[Entries taken from a collection]
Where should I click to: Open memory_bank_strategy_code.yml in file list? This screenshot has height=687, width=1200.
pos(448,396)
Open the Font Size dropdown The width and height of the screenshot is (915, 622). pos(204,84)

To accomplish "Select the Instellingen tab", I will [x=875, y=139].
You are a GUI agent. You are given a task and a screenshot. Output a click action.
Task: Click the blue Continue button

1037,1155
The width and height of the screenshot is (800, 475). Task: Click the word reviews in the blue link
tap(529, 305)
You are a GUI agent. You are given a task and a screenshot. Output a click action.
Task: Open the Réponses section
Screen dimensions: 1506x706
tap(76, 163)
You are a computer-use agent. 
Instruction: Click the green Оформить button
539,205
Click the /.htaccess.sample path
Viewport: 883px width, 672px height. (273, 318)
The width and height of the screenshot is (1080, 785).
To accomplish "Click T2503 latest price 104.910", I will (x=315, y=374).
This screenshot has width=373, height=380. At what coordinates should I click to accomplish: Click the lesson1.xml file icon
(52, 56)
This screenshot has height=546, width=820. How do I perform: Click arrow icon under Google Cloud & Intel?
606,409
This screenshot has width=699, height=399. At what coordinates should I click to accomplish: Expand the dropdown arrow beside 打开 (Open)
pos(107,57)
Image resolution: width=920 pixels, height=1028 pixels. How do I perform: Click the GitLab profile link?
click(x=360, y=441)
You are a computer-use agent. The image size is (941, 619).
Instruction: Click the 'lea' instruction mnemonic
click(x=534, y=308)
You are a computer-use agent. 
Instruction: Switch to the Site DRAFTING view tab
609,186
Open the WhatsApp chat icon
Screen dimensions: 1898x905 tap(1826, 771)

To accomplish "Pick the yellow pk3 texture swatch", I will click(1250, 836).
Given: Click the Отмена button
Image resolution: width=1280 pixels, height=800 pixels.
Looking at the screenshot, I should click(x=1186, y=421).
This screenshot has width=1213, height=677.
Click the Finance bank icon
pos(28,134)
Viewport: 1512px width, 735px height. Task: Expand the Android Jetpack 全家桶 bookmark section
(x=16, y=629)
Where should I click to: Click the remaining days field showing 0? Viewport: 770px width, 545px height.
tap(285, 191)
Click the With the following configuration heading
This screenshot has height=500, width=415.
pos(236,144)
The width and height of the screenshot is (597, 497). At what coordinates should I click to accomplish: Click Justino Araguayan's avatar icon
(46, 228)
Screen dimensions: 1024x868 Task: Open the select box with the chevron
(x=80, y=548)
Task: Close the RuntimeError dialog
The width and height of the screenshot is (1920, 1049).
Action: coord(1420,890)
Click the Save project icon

* **Instructions to follow**
Starting at the line that contains "The width and height of the screenshot is (1080, 785).", reproduce each line through the end of the records exactly, both ends included.

* **Written response**
The width and height of the screenshot is (1080, 785).
To accomplish "Click T2503 latest price 104.910", I will (x=315, y=374).
This screenshot has width=373, height=380. At what coordinates should I click to accomplish: Click the lesson1.xml file icon
(52, 56)
This screenshot has height=546, width=820. How do I perform: Click arrow icon under Google Cloud & Intel?
606,409
This screenshot has width=699, height=399. At what coordinates should I click to accomplish: Expand the dropdown arrow beside 打开 (Open)
pos(107,57)
Image resolution: width=920 pixels, height=1028 pixels. How do I perform: Click the GitLab profile link?
click(x=360, y=441)
You are a computer-use agent. The image size is (941, 619).
Instruction: Click the 'lea' instruction mnemonic
click(x=534, y=308)
You are a computer-use agent. 
Instruction: Switch to the Site DRAFTING view tab
609,186
Open the WhatsApp chat icon
Screen dimensions: 1898x905 tap(1826, 771)

To accomplish "Pick the yellow pk3 texture swatch", I will click(1250, 836).
Given: Click the Отмена button
Image resolution: width=1280 pixels, height=800 pixels.
Looking at the screenshot, I should click(x=1186, y=421).
This screenshot has width=1213, height=677.
Click the Finance bank icon
pos(28,134)
Viewport: 1512px width, 735px height. Task: Expand the Android Jetpack 全家桶 bookmark section
(x=16, y=629)
Where should I click to: Click the remaining days field showing 0? Viewport: 770px width, 545px height.
tap(285, 191)
Click the With the following configuration heading
This screenshot has height=500, width=415.
pos(236,144)
The width and height of the screenshot is (597, 497). At what coordinates should I click to accomplish: Click Justino Araguayan's avatar icon
(46, 228)
Screen dimensions: 1024x868 Task: Open the select box with the chevron
(x=80, y=548)
Task: Close the RuntimeError dialog
The width and height of the screenshot is (1920, 1049).
Action: coord(1420,890)
Click the Save project icon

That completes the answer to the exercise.